Full Description
In looking for an approach to teaching literature in high school, teachers largely fall back on the methods that they had experienced as students. These practices often involve a teacher assigning a complex work of literature and then assessing students' reading through in-class recitations or quizzes. Teachers typically dominate the discourse and sometimes take charge of the task by reading aloud whole swathes of texts to their students. We know from our own experience as teachers, supervisors of teachers and student teachers, and researchers in the field that students are often bored with these approaches and teachers are frequently frustrated with learners' unenthusiastic responses to the teachers' favorite works of literature. There has to be a better way.
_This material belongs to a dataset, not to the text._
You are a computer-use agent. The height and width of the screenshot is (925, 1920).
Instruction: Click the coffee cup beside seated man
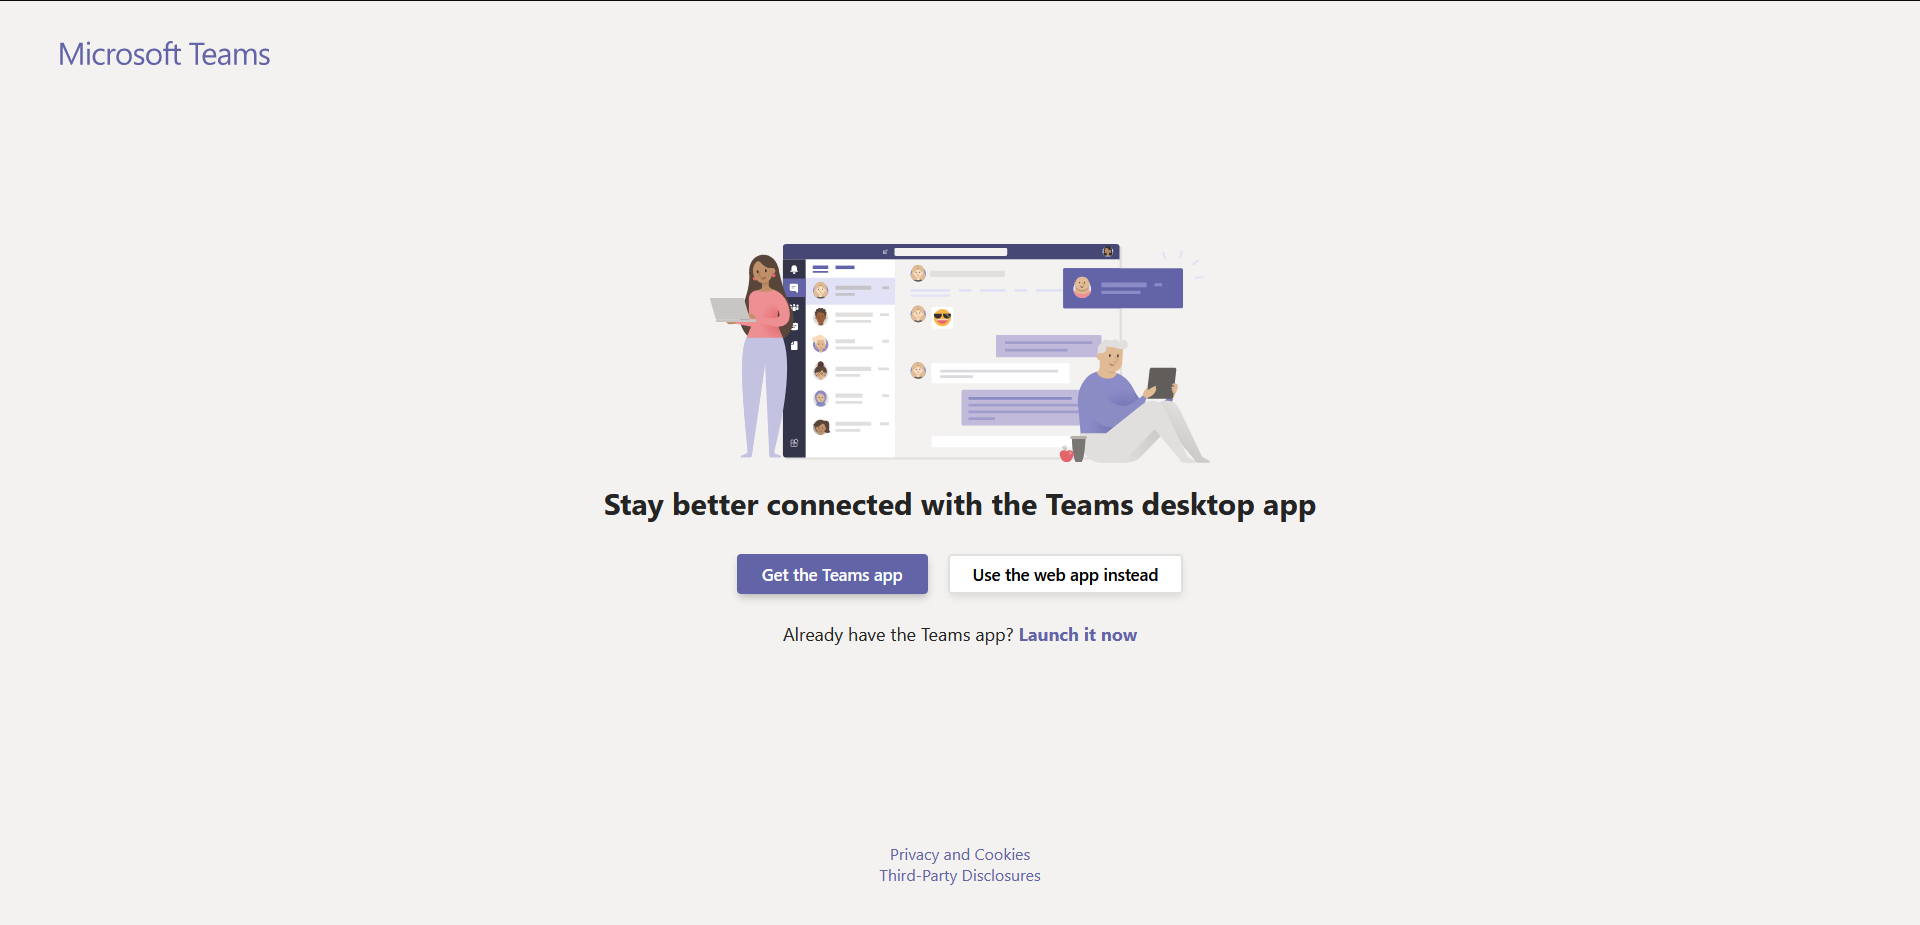(x=1078, y=448)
This book offers approaches to engage students in productive procedures for reading complex texts and provides sample activities to allow learners to practice those procedures.
Contents
Acknowledgments
Preface
Introduction
Chapter 1: Making Reading Literature Worthwhile
Chapter 2: Options for Frontloading Encounters with Complex Texts
Chapter 3: What We Notice and How We Construct Meaning
Chapter 4: As Patterns Emerge: Joining Along and Questioning Why
Chapter 5: Introducing Competing Critical Views
Chapter 6: Responding to Literature in Discussion and Writing
Chapter 7: Experiencing Literature as Performance
Chapter 8: Fostering a Reading Habit
Chapter 9: Connecting Texts in Coherent Inquiry Units
Appendix: "Poor Alfred, Buried Three Times"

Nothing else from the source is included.